→ Work instruction 1: In the text on Peptide 6 and dentate gyrus neurogenesis, by what percentage did BrdU-NeuN-IR cells rise in Peptide 6 treated TBI-mice compared with the saline control group?
→ Work instruction 2: Continue the text on Peptide 6 and dentate gyrus neurogenesis from its final sentence.

→ Text under study:
┌──

GCL: granule cell layer, iGCL: inner granule cell layer, oGCL: outer granule cell layer, EBI: ectopic birth index

p-value based on unpaired Student’s t-test

Similarly, stereological counts did not reveal any significant increase of BrdU-IR cells in the inner GCL (iGCL) of TBI-mice treated with Peptide 6 when compared to saline (3197 ± 380 versus 2100± 595, p=0.11, Student’s t-test) or outer GCL (oGCL, 1203 ± 220 versus 1588 ± 224, p=0.25, Student’s t-test; Figure 2 B and E, Table 1). Together, these data suggest that Peptide 6 did not increase neural progenitor cell proliferation in the GCL of DG.

Neuronal differentiation of progenitor cells in the dentate gyrus

More than half of newly born progenitors die before maturation (a process that takes at least three weeks31); net neurogenesis in the DG is, therefore, determined by the number of progenitors that survive as mature neurons32. In order to determine whether Peptide 6 induced differentiation of DG progenitors into mature neurons, we counted the number of BrdU-IR cells expressing the mature neuronal marker NeuN in the GCL of the DG, i.e. Brdu-NeuN-IR cells after 30 days of injury (Figure 2 and Table 2). We found an 80% increase in BrdU-NeuN-IR cells in Peptide 6 treated TBI-mice when compared with the saline control group (mean ± SEM: 1901 ± 265 versus 1057 ± 217, p= 0.036, Student’s t-test; Figure 2 C–D and Table 2). Sub region analysis of GCL again revealed focal and specific increase in treatment induced newborn neurons in the iGCL (1225 ±169 versus 648± 176, p=0.03, Student’s t-test) but not in oGCL (658± 124 versus 409 ± 64, p=0.13, Students’ t-test; Figure 2D and F, Table 2).

└──

→ Extracted material:
┌──

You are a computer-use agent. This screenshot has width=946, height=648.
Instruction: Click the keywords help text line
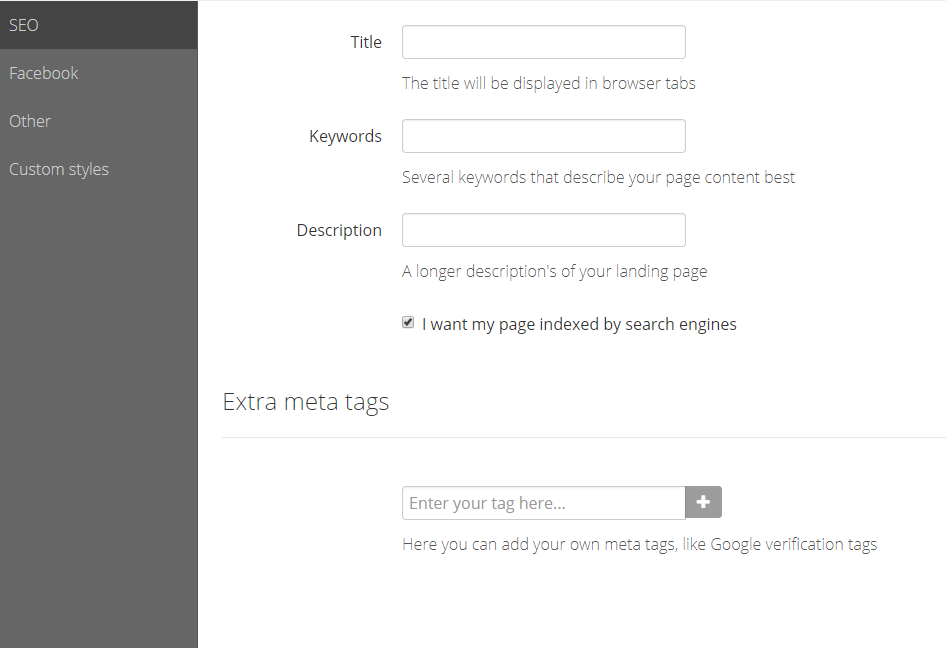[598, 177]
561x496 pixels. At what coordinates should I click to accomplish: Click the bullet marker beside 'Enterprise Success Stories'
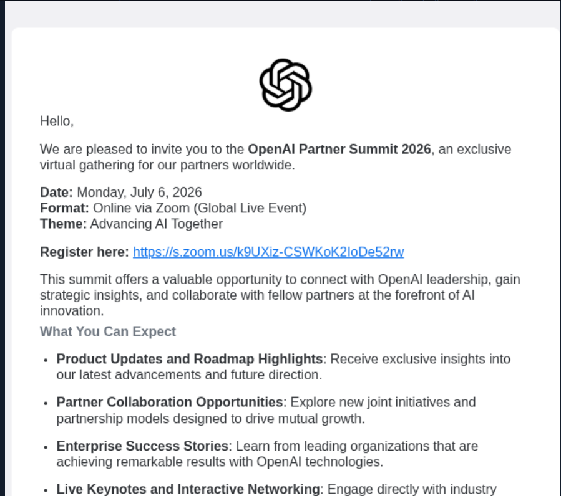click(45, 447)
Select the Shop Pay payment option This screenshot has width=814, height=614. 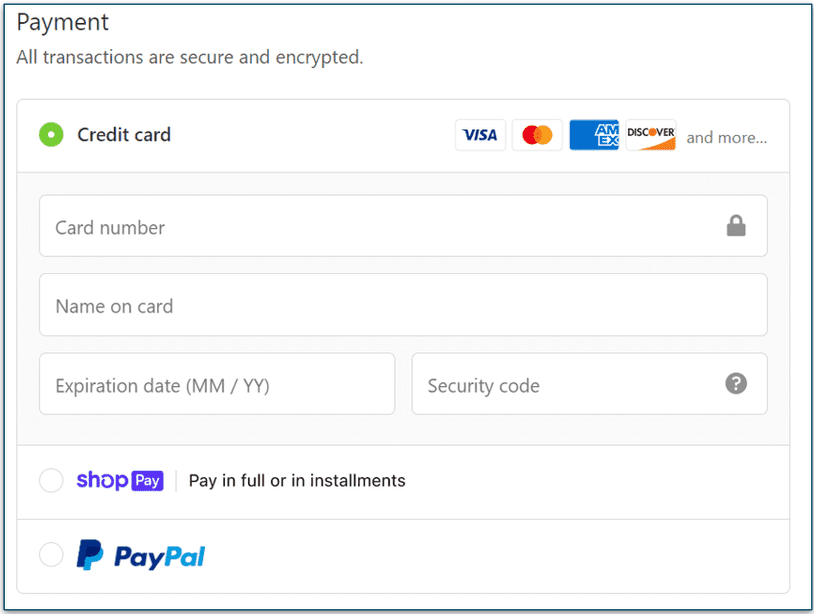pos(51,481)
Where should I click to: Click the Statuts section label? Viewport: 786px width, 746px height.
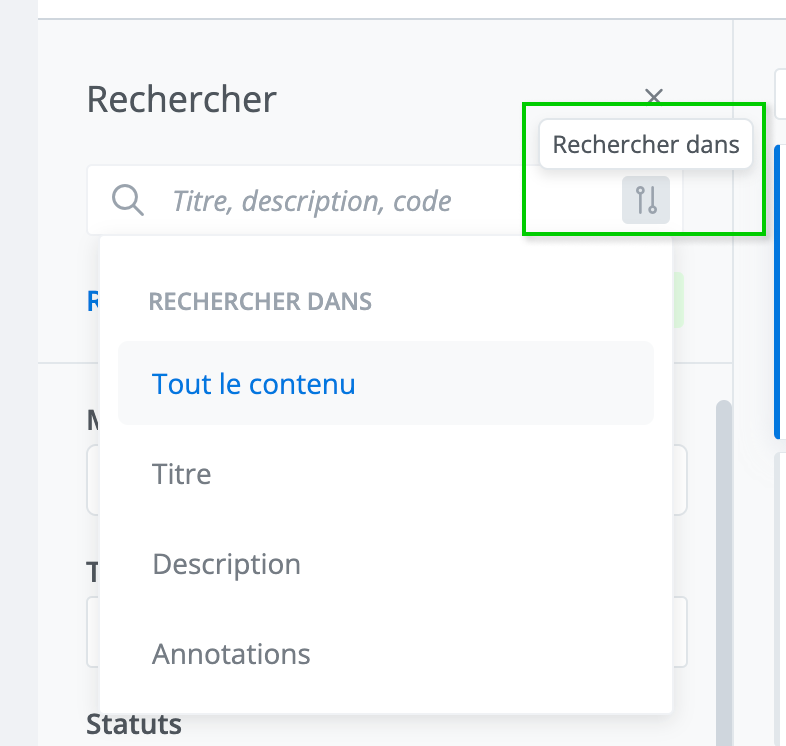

└──

→ Task answer 1: 80%

→ Task answer 2:
Table 2.

Stereological counts (mean ± SEM) of newborn neurons (BrdU-NeuN-IR cells) in various layers of the dentate gyrus

TBI-saline TBI-Peptide 6 p value
GCL 1057(217) 1901(265) 0.03*
iGCL 648(176) 1225(169) 0.03*
oGCL 409(64) 658(124) 0.13
EBI(0GCL/GCL) 0.43(0.03) 0.34(0.05) 0.15

GCL: granule cell layer, iGCL: inner granule cell layer, oGCL: outer granule cell layer, EBI: ectopic birth index

p-value based on unpaired Student’s t-test (*p<0.05)

The number of TUNEL positive cells in DG on the side ipsilateral to injury was significantly decreased by Peptide 6 treatment (~18% decrease, mean ± SEM: 18 ± 0.8 versus 15 ± 1, p=0.048, Student’s t-test; Figure 2G and H).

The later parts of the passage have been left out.